* **Items**
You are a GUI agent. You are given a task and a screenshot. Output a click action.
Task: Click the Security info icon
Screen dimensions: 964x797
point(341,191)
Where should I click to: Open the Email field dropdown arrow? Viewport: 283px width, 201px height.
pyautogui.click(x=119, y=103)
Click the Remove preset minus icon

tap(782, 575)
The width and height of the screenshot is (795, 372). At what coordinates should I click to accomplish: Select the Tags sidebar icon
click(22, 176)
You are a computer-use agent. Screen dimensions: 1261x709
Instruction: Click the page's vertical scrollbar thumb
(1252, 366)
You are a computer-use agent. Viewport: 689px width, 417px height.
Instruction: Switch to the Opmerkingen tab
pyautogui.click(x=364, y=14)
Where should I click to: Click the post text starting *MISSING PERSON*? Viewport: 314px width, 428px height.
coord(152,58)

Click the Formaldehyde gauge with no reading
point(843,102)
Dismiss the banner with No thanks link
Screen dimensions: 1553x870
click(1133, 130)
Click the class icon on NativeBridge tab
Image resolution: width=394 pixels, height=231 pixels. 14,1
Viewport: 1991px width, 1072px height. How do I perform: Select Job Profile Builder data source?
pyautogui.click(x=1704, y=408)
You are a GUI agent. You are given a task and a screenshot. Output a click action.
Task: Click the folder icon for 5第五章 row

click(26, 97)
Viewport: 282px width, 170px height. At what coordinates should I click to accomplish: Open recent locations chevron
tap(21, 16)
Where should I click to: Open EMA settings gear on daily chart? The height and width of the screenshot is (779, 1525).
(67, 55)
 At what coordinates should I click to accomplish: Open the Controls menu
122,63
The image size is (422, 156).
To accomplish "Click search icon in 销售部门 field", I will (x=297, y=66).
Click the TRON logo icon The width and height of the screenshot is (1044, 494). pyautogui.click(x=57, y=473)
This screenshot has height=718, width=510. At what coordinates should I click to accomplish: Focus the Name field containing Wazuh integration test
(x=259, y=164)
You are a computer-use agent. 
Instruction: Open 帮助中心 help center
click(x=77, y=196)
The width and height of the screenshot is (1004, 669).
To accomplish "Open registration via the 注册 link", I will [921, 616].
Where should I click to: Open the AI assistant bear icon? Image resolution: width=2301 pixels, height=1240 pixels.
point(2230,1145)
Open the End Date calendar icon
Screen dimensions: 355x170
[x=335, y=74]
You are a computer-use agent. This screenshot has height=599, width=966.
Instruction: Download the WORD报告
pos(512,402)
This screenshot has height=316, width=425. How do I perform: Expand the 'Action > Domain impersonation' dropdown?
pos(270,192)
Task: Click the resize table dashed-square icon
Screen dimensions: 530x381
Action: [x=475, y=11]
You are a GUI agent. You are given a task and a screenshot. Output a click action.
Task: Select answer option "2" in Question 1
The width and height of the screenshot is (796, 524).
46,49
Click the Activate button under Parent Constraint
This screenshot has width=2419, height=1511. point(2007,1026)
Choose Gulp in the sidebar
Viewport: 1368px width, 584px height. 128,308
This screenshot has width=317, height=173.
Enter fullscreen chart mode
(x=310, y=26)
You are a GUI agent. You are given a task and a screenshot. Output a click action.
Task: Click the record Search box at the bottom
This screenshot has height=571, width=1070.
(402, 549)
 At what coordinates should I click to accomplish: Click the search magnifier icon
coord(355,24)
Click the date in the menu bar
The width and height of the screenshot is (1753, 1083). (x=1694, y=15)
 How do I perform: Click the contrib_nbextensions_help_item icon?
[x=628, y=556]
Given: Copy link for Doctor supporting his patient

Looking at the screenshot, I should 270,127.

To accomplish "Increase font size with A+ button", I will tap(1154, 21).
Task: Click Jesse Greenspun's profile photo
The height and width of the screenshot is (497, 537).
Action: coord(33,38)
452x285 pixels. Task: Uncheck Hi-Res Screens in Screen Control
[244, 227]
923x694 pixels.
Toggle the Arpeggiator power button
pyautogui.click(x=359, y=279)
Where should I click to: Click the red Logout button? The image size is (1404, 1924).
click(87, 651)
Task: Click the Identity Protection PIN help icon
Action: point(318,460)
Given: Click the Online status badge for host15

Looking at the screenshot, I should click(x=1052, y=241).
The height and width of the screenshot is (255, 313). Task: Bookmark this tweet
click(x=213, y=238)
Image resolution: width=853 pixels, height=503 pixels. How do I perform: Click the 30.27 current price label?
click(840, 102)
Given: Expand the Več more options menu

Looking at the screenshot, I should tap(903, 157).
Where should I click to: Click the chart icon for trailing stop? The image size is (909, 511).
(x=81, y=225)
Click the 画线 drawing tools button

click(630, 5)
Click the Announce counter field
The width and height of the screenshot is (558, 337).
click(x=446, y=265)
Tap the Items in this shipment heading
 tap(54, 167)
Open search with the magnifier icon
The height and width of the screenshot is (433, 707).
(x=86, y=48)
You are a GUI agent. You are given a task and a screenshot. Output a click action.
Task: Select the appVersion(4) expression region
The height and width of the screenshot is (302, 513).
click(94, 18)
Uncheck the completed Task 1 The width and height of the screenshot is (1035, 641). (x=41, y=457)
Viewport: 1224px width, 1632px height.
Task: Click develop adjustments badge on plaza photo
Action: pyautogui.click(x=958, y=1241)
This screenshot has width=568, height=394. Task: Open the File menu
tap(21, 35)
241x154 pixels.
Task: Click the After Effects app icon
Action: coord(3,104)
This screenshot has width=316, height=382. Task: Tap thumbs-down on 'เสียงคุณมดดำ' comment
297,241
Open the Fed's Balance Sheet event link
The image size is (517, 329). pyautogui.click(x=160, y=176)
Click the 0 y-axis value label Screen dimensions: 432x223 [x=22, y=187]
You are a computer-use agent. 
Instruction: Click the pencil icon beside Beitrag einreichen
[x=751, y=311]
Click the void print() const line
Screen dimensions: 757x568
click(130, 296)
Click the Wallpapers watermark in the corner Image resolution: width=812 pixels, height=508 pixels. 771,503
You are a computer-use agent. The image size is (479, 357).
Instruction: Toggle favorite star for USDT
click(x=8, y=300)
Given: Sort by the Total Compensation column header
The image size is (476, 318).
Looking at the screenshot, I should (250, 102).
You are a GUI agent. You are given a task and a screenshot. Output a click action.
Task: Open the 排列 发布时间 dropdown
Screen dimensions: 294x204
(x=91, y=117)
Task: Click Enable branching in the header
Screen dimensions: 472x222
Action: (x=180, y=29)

* **Written exercise**
Can you reproduce every one of the rows above word for word, from first to last?

* **Written solution**
You are a GUI agent. You are given a task and a screenshot. Output a click action.
Task: Click the Security info icon
Screen dimensions: 964x797
point(341,191)
Where should I click to: Open the Email field dropdown arrow? Viewport: 283px width, 201px height.
pyautogui.click(x=119, y=103)
Click the Remove preset minus icon

tap(782, 575)
The width and height of the screenshot is (795, 372). At what coordinates should I click to accomplish: Select the Tags sidebar icon
click(22, 176)
You are a computer-use agent. Screen dimensions: 1261x709
Instruction: Click the page's vertical scrollbar thumb
(1252, 366)
You are a computer-use agent. Viewport: 689px width, 417px height.
Instruction: Switch to the Opmerkingen tab
pyautogui.click(x=364, y=14)
Where should I click to: Click the post text starting *MISSING PERSON*? Viewport: 314px width, 428px height.
coord(152,58)

Click the Formaldehyde gauge with no reading
point(843,102)
Dismiss the banner with No thanks link
Screen dimensions: 1553x870
click(1133, 130)
Click the class icon on NativeBridge tab
Image resolution: width=394 pixels, height=231 pixels. 14,1
Viewport: 1991px width, 1072px height. How do I perform: Select Job Profile Builder data source?
pyautogui.click(x=1704, y=408)
You are a GUI agent. You are given a task and a screenshot. Output a click action.
Task: Click the folder icon for 5第五章 row

click(26, 97)
Viewport: 282px width, 170px height. At what coordinates should I click to accomplish: Open recent locations chevron
tap(21, 16)
Where should I click to: Open EMA settings gear on daily chart? The height and width of the screenshot is (779, 1525).
(67, 55)
 At what coordinates should I click to accomplish: Open the Controls menu
122,63
The image size is (422, 156).
To accomplish "Click search icon in 销售部门 field", I will (x=297, y=66).
Click the TRON logo icon The width and height of the screenshot is (1044, 494). pyautogui.click(x=57, y=473)
This screenshot has height=718, width=510. At what coordinates should I click to accomplish: Focus the Name field containing Wazuh integration test
(x=259, y=164)
You are a computer-use agent. 
Instruction: Open 帮助中心 help center
click(x=77, y=196)
The width and height of the screenshot is (1004, 669).
To accomplish "Open registration via the 注册 link", I will [921, 616].
Where should I click to: Open the AI assistant bear icon? Image resolution: width=2301 pixels, height=1240 pixels.
point(2230,1145)
Open the End Date calendar icon
Screen dimensions: 355x170
[x=335, y=74]
You are a computer-use agent. This screenshot has height=599, width=966.
Instruction: Download the WORD报告
pos(512,402)
This screenshot has height=316, width=425. How do I perform: Expand the 'Action > Domain impersonation' dropdown?
pos(270,192)
Task: Click the resize table dashed-square icon
Screen dimensions: 530x381
Action: [x=475, y=11]
You are a GUI agent. You are given a task and a screenshot. Output a click action.
Task: Select answer option "2" in Question 1
The width and height of the screenshot is (796, 524).
46,49
Click the Activate button under Parent Constraint
This screenshot has width=2419, height=1511. point(2007,1026)
Choose Gulp in the sidebar
Viewport: 1368px width, 584px height. 128,308
This screenshot has width=317, height=173.
Enter fullscreen chart mode
(x=310, y=26)
You are a GUI agent. You are given a task and a screenshot. Output a click action.
Task: Click the record Search box at the bottom
This screenshot has height=571, width=1070.
(402, 549)
 At what coordinates should I click to accomplish: Click the search magnifier icon
coord(355,24)
Click the date in the menu bar
The width and height of the screenshot is (1753, 1083). (x=1694, y=15)
 How do I perform: Click the contrib_nbextensions_help_item icon?
[x=628, y=556]
Given: Copy link for Doctor supporting his patient

Looking at the screenshot, I should 270,127.

To accomplish "Increase font size with A+ button", I will tap(1154, 21).
Task: Click Jesse Greenspun's profile photo
The height and width of the screenshot is (497, 537).
Action: coord(33,38)
452x285 pixels. Task: Uncheck Hi-Res Screens in Screen Control
[244, 227]
923x694 pixels.
Toggle the Arpeggiator power button
pyautogui.click(x=359, y=279)
Where should I click to: Click the red Logout button? The image size is (1404, 1924).
click(87, 651)
Task: Click the Identity Protection PIN help icon
Action: point(318,460)
Given: Click the Online status badge for host15

Looking at the screenshot, I should click(x=1052, y=241).
The height and width of the screenshot is (255, 313). Task: Bookmark this tweet
click(x=213, y=238)
Image resolution: width=853 pixels, height=503 pixels. How do I perform: Click the 30.27 current price label?
click(840, 102)
Given: Expand the Več more options menu

Looking at the screenshot, I should tap(903, 157).
Where should I click to: Click the chart icon for trailing stop? The image size is (909, 511).
(x=81, y=225)
Click the 画线 drawing tools button

click(630, 5)
Click the Announce counter field
The width and height of the screenshot is (558, 337).
click(x=446, y=265)
Tap the Items in this shipment heading
 tap(54, 167)
Open search with the magnifier icon
The height and width of the screenshot is (433, 707).
(x=86, y=48)
You are a GUI agent. You are given a task and a screenshot. Output a click action.
Task: Select the appVersion(4) expression region
The height and width of the screenshot is (302, 513).
click(94, 18)
Uncheck the completed Task 1 The width and height of the screenshot is (1035, 641). (x=41, y=457)
Viewport: 1224px width, 1632px height.
Task: Click develop adjustments badge on plaza photo
Action: pyautogui.click(x=958, y=1241)
This screenshot has width=568, height=394. Task: Open the File menu
tap(21, 35)
241x154 pixels.
Task: Click the After Effects app icon
Action: coord(3,104)
This screenshot has width=316, height=382. Task: Tap thumbs-down on 'เสียงคุณมดดำ' comment
297,241
Open the Fed's Balance Sheet event link
The image size is (517, 329). pyautogui.click(x=160, y=176)
Click the 0 y-axis value label Screen dimensions: 432x223 [x=22, y=187]
You are a computer-use agent. 
Instruction: Click the pencil icon beside Beitrag einreichen
[x=751, y=311]
Click the void print() const line
Screen dimensions: 757x568
click(130, 296)
Click the Wallpapers watermark in the corner Image resolution: width=812 pixels, height=508 pixels. 771,503
You are a computer-use agent. The image size is (479, 357).
Instruction: Toggle favorite star for USDT
click(x=8, y=300)
Given: Sort by the Total Compensation column header
The image size is (476, 318).
Looking at the screenshot, I should (250, 102).
You are a GUI agent. You are given a task and a screenshot. Output a click action.
Task: Open the 排列 发布时间 dropdown
Screen dimensions: 294x204
(x=91, y=117)
Task: Click Enable branching in the header
Screen dimensions: 472x222
Action: (x=180, y=29)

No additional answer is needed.